Second, the phrase “expanded system” is tricky. What people are usually thinking of when they describe it the way you did is simple extension. Axiomatize first order arithmetic and call it A. Derive a Gödel sentence for A, and add that sentence to the axioms, calling the new system A+. This system is an extension of A in the simple sense. And A+ will itself be subject to the same procedure all over again. For such extensions, what you said is unproblematically true.

But this isn’t the only or the most interesting sort of case. Gentzen’s proof (“Die Widerspruchfreiheit die reinen Zahlentheorie” [“The consistency of pure number theory”], Mathematische Annalen 112 (1936): 493-565) uses a pretty lean basis of primitive recursive arithmetic plus quantifier-free transfinite induction up to ε0. The system he uses is neither strictly stronger nor strictly weaker than ordinary first order arithmetic, but it isn’t equivalent either: each system has some theorems that the other lacks. So it would be a mistake to say that it’s an extension of A in the same sense that A+ is an extension of A. As far as I know, no one has developed a parallel proof for the unprovability of consistency for Gentzen’s system.

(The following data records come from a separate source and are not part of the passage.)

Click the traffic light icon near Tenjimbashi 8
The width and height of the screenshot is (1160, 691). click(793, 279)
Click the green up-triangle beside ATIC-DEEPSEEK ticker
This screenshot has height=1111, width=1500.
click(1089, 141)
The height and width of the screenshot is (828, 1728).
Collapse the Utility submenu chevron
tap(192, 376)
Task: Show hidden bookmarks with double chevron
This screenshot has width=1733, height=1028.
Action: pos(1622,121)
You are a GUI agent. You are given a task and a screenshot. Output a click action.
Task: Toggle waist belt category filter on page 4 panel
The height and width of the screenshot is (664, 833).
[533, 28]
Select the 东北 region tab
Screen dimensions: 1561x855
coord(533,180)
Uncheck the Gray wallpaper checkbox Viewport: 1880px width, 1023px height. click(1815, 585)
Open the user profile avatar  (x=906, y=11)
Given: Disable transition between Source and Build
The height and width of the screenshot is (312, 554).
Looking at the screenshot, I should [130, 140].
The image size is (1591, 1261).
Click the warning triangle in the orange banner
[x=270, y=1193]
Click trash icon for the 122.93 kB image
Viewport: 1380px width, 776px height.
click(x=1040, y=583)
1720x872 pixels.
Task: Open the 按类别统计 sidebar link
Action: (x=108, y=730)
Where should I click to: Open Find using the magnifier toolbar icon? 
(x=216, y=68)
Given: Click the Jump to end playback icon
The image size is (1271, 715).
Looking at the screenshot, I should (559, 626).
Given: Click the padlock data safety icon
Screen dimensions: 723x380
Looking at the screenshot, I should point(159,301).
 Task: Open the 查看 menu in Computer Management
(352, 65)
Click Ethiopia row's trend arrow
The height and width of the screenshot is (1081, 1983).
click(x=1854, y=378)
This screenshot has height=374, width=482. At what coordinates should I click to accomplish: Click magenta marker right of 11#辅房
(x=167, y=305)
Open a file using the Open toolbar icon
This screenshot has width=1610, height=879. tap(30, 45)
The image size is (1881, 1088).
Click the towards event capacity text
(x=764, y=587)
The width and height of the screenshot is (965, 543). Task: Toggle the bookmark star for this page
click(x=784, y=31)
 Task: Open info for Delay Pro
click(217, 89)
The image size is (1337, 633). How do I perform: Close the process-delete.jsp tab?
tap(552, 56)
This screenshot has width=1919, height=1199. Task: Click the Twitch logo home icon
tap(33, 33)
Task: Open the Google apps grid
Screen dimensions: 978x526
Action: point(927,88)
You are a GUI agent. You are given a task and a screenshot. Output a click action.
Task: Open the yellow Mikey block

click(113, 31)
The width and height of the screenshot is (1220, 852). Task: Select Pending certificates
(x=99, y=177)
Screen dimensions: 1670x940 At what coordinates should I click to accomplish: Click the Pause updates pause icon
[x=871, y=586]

The trouble is that transfinite induction, while used frequently by mathematicians, isn’t epistemically pellucid. Transfinite induction is often claimed to be non-finitistic, in the sense that it cannot be reduced to ordinary induction. While this is true for transfinite induction up to an arbitrary ordinal, it isn’t true generally. Transfinite induction up to ω^ω is reducible to ordinary mathematical induction; in fact, transfinite induction up to ε0 is reducible to ordinary mathematical induction, but the reduction cannot be carried out in ordinary arithmetic. In fact, ε0 is the first transfinite ordinal for which the reduction can’t be carried out in ordinary arithmetic. For this reason, Gentzen’s proof is often considered to be non-finitistic.

Here’s how Nagel and Newman sum it up in their book Gödel’s Proof:

[T]he prospect for finding for every deductive system (and, in particular, for a system in which the whole of arithmetic can be expressed) an absolute proof of consistency that satisfies the finitistic requirements of Hilbert’s proposal, though not logically impossible, is most unlikely.

And in a footnote here they elaborate:

The possibility of constructing a finitistic absolute proof of consistency for arithmetic is not excluded by Gödel’s results. Gödel showed that no such proof is possible that can be represesnted within arithmetic. His argument does not eliminate the possibility of strictly finitistic proofs that cannot be represented within arithmetic. But no one today appears to have a clear idea of what a finitistic proof would be like that is not capable of formulation within arithmetic.

Blue Devil Knight said...

Interesting: I hadn't heard of Gentzen's work.

Just to add to the noise, at Mathworld, they say:
Gerhard Gentzen showed that the consistency and completeness of arithmetic can be proved if transfinite induction is used. However, this approach does not allow proof of the consistency of all mathematics.